Du Congo, je suis passé au Rwanda, sujet de mon récent article dans le New York Times. Je suis allé au Rwanda pour donner des cours à une douzaine de reporters rwandais. L’un après l’autre, ils ont été éliminés par le gouvernement et par le président, Paul Kagame. Ainsi, un collègue a été abattu le jour même où il avait critiqué le président. J’ai assisté à ses funérailles et sa femme tenait dans ses bras leur petit enfant en bas âge. Très peu de journalistes ont osé se rendre à ces funérailles, parce qu’ils craignaient d’être associés à lui. Et, vous savez, d’autres journalistes de ma classe…
AMY GOODMAN : Anjan, je déteste dire cela, mais nous avons 30 secondes, alors je veux vous donner une chance de conclure, mais nous allons continuer cette conversation après l’émission et la publier sur democracynow.org. Vos derniers commentaires sur ce sujet?

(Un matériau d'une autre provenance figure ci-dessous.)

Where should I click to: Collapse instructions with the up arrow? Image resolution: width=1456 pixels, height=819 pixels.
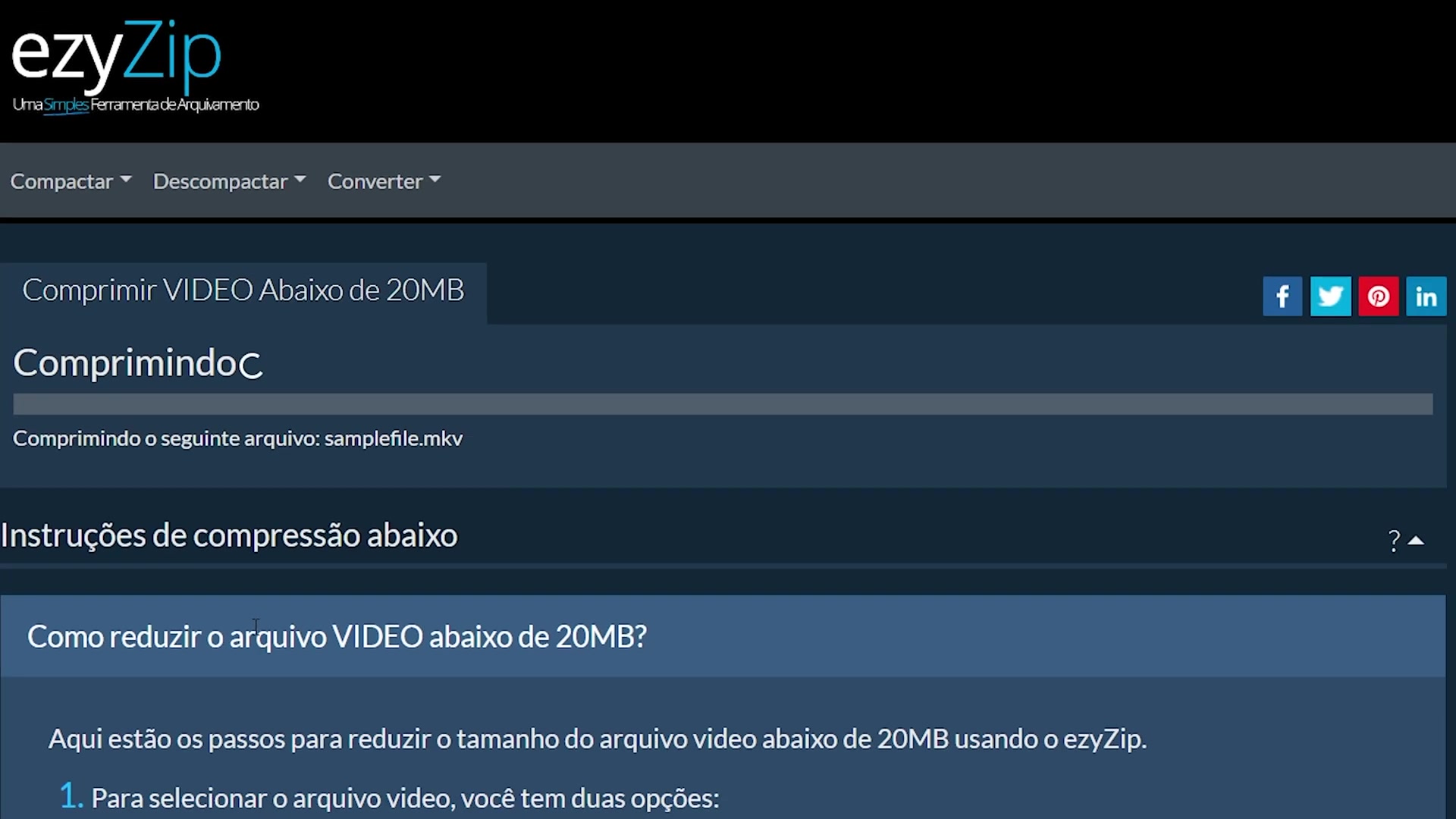point(1416,541)
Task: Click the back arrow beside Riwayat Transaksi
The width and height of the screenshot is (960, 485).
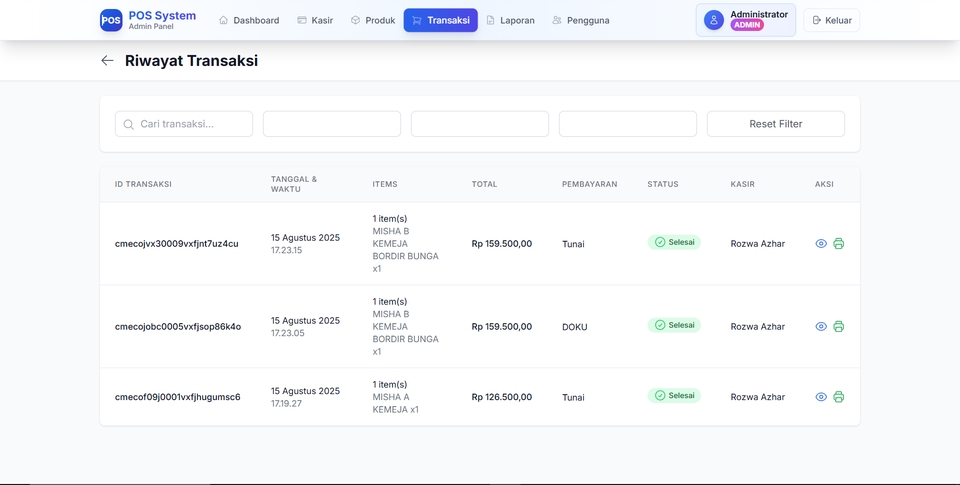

ANJAN SUNDARAM : Mon rapport et mon livre, Bad News : Last Journalists in a Dictatorship – c’est mon deuxième livre – raconte comment le président Paul Kagame a fait taire la presse au Rwanda, pas seulement ma classe mais la presse du pays. Il décrit le parcours d’un pays lorsqu’il est réduit au silence et que la dictature et l’autoritarisme s’installent, un processus que nous observons dans de nombreux pays du monde et pas seulement au Rwanda aujourd’hui.